(Stored data)
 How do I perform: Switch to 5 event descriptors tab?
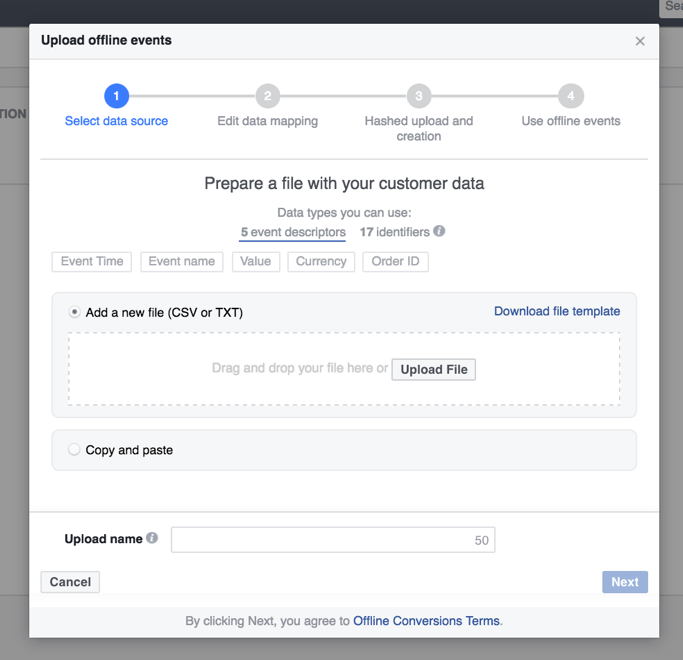293,232
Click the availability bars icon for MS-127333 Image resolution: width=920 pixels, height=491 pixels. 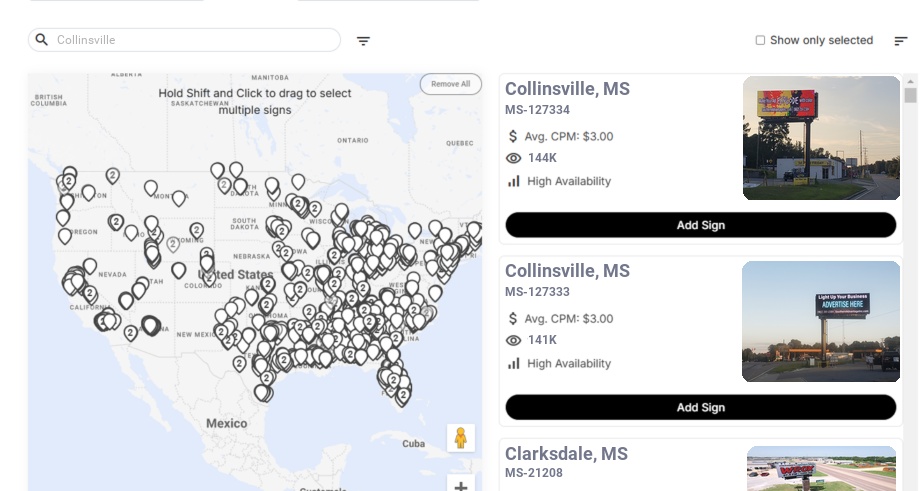[514, 363]
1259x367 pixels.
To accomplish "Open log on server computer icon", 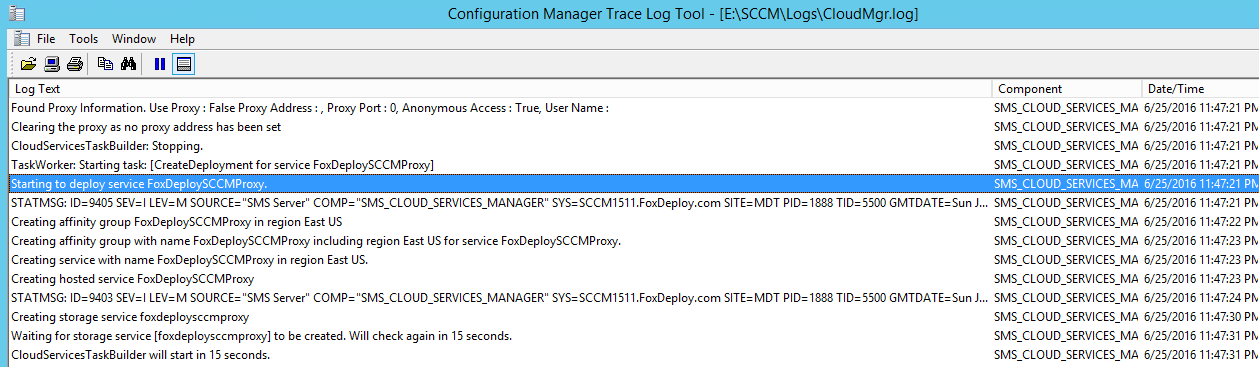I will click(52, 64).
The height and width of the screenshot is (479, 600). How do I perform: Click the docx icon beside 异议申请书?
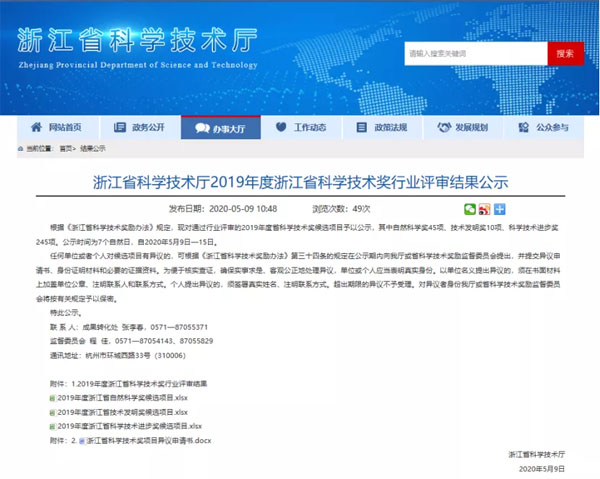[82, 439]
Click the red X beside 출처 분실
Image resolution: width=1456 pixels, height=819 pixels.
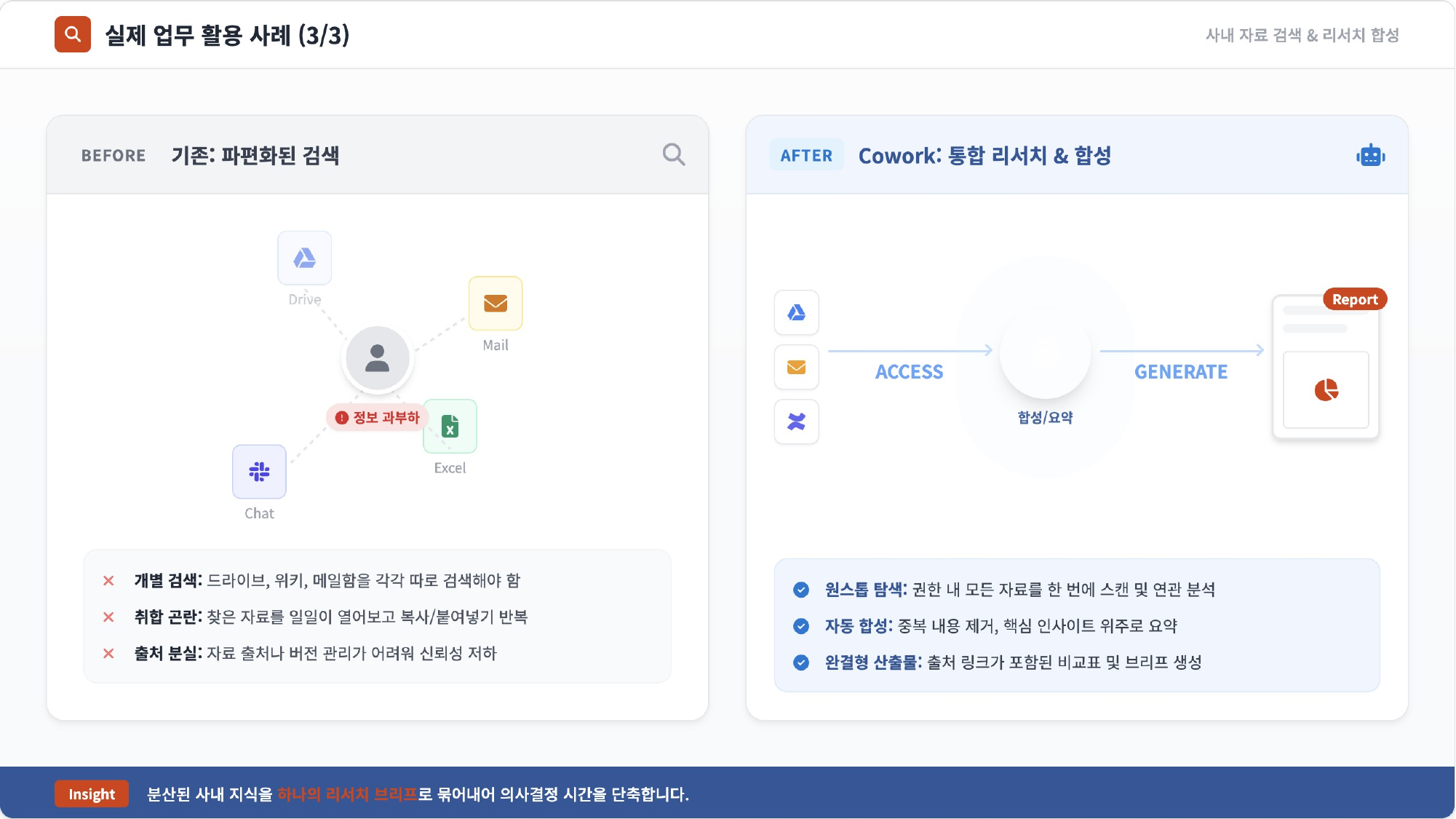click(109, 654)
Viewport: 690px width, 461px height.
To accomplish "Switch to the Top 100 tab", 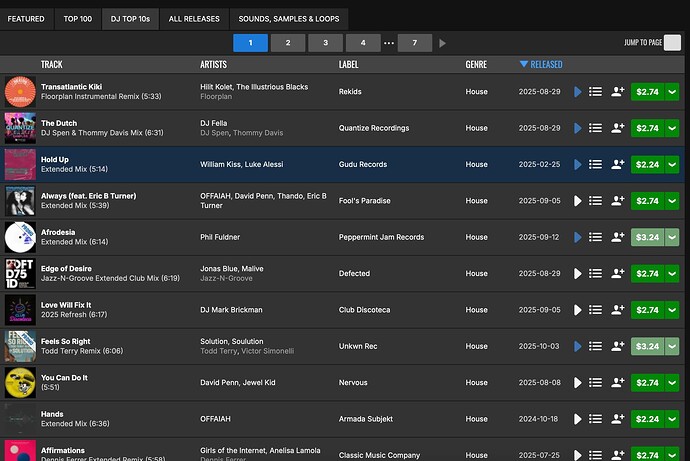I will click(78, 19).
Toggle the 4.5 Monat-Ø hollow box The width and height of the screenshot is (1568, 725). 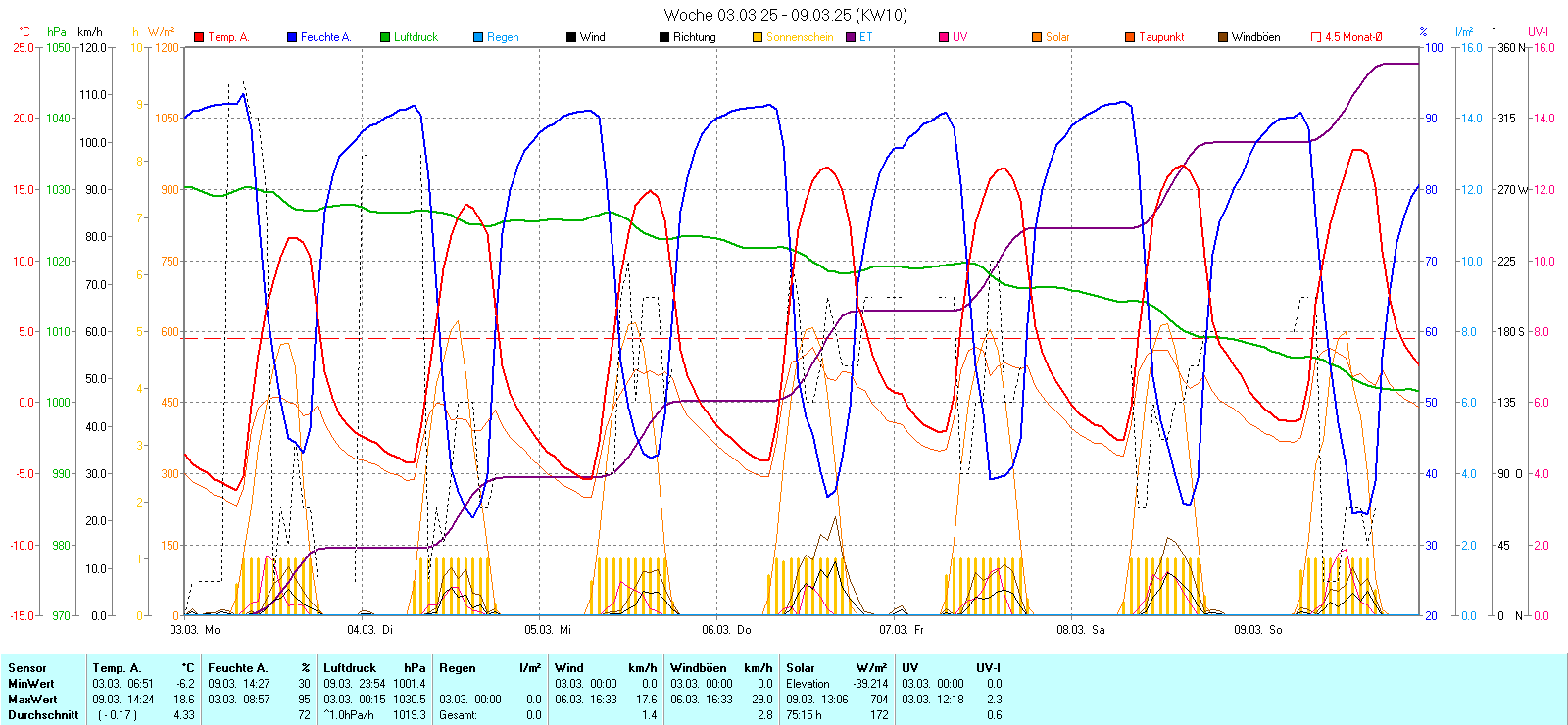click(1316, 37)
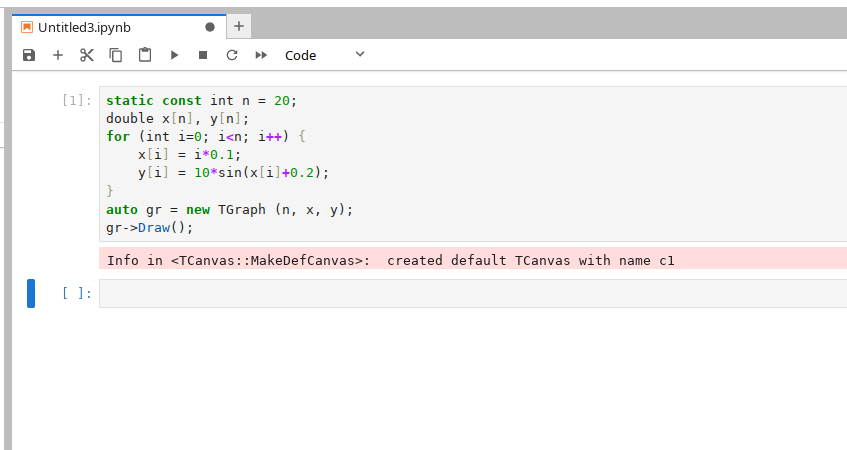Image resolution: width=847 pixels, height=450 pixels.
Task: Restart the kernel
Action: point(232,56)
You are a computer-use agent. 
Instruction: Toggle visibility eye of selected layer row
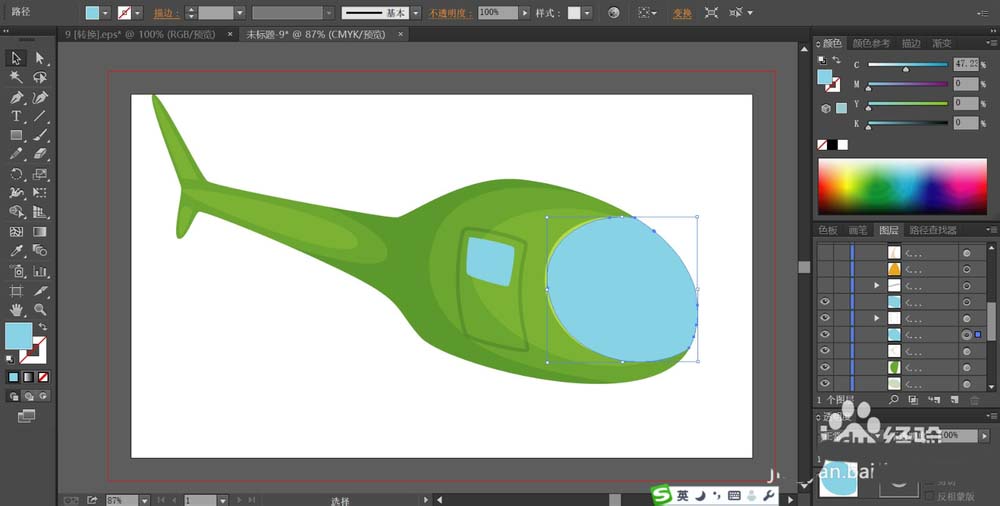point(825,334)
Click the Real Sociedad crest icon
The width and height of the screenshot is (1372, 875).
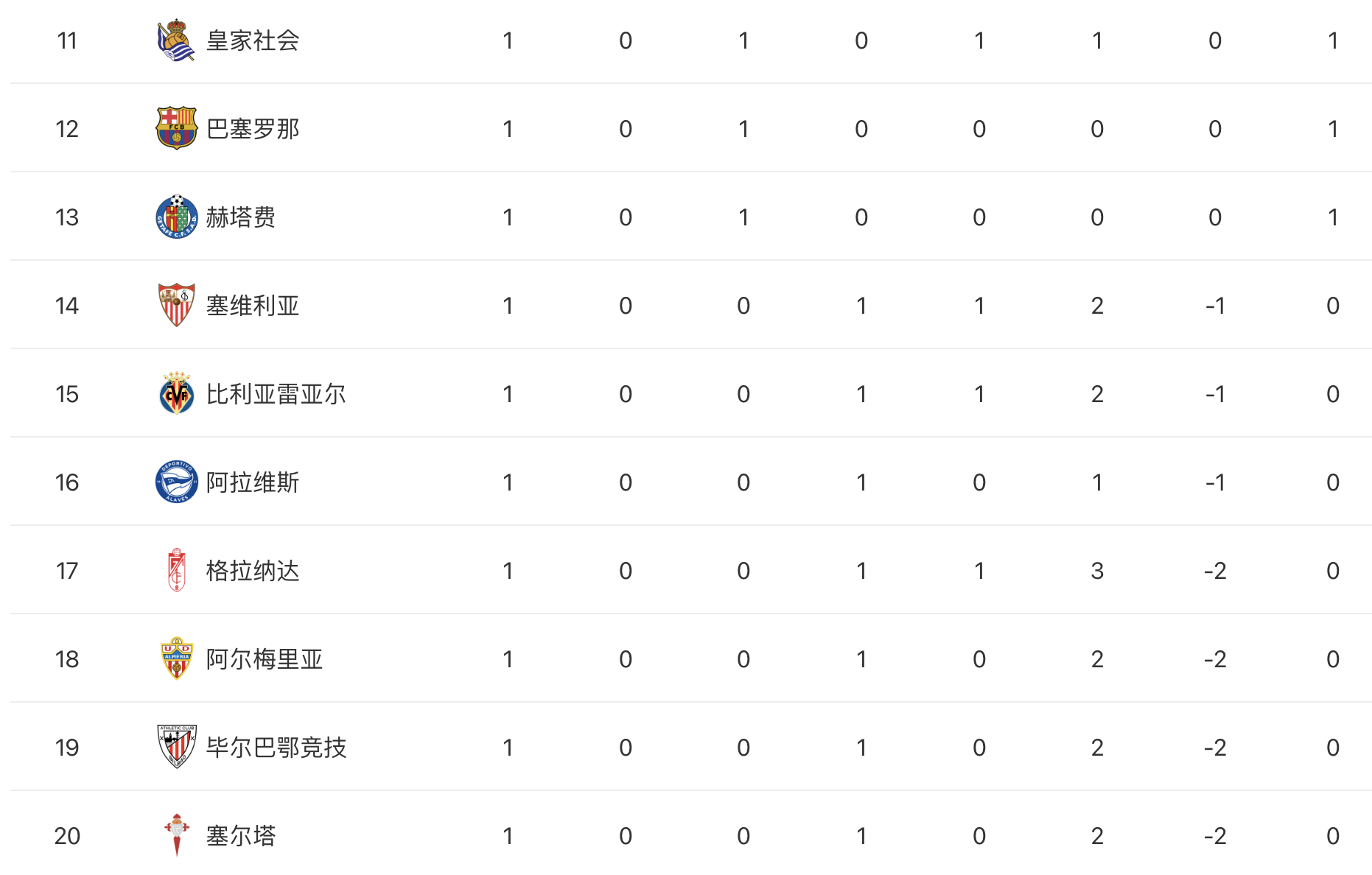coord(176,41)
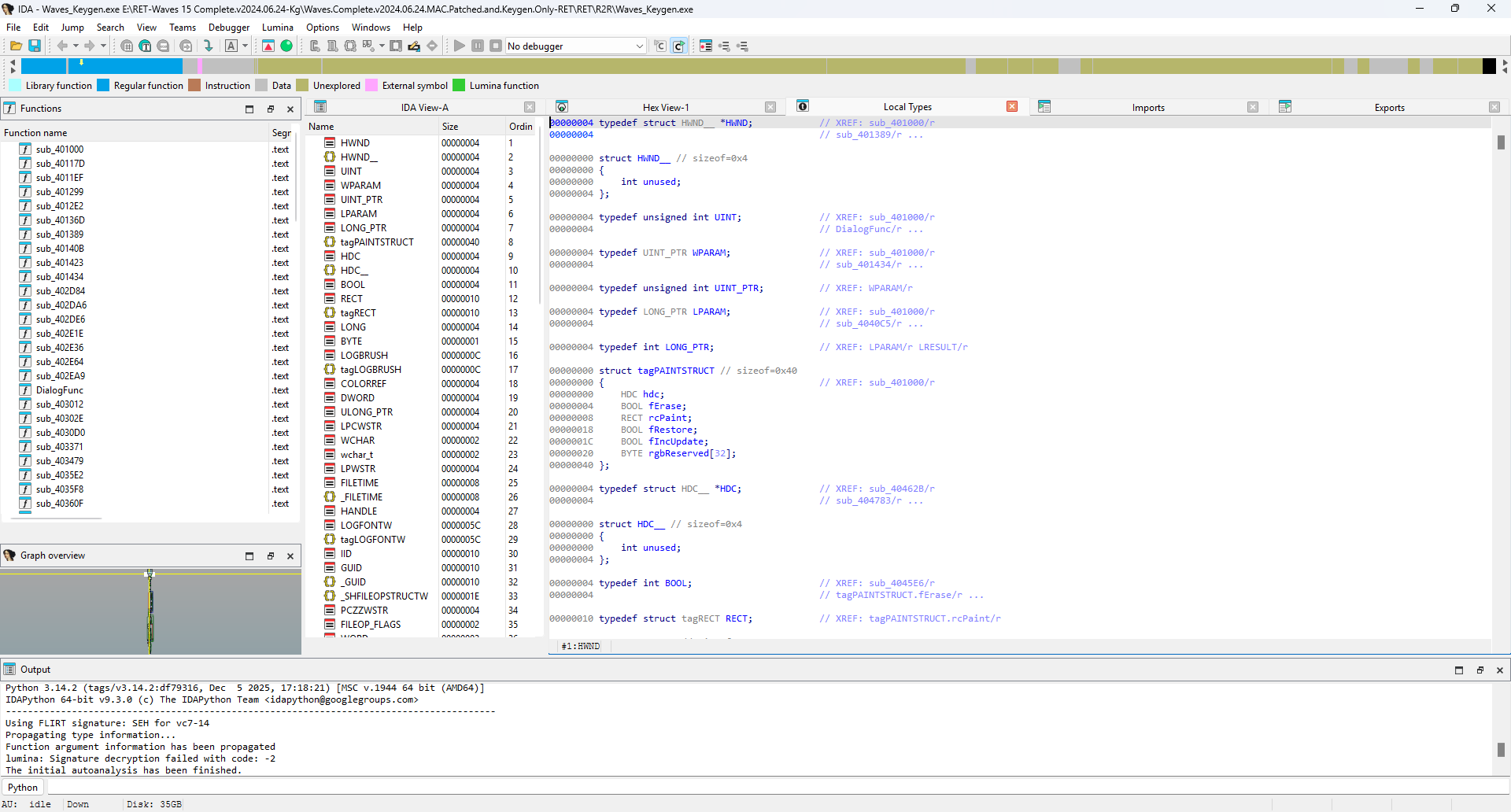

TASK TO COMPLETE ▸
Copy the records starting at the line that contains "You are a computer-use agent." and ending at the end of the records, substituting "badge" for "crest" and leaving everything else unchanged. Leave the pictures out of your answer.

THE COMPLETED TASK ▸
You are a computer-use agent. 
Instruction: Toggle visibility eye of selected layer row
point(825,334)
Click the Real Sociedad badge icon
The width and height of the screenshot is (1372, 875).
coord(176,41)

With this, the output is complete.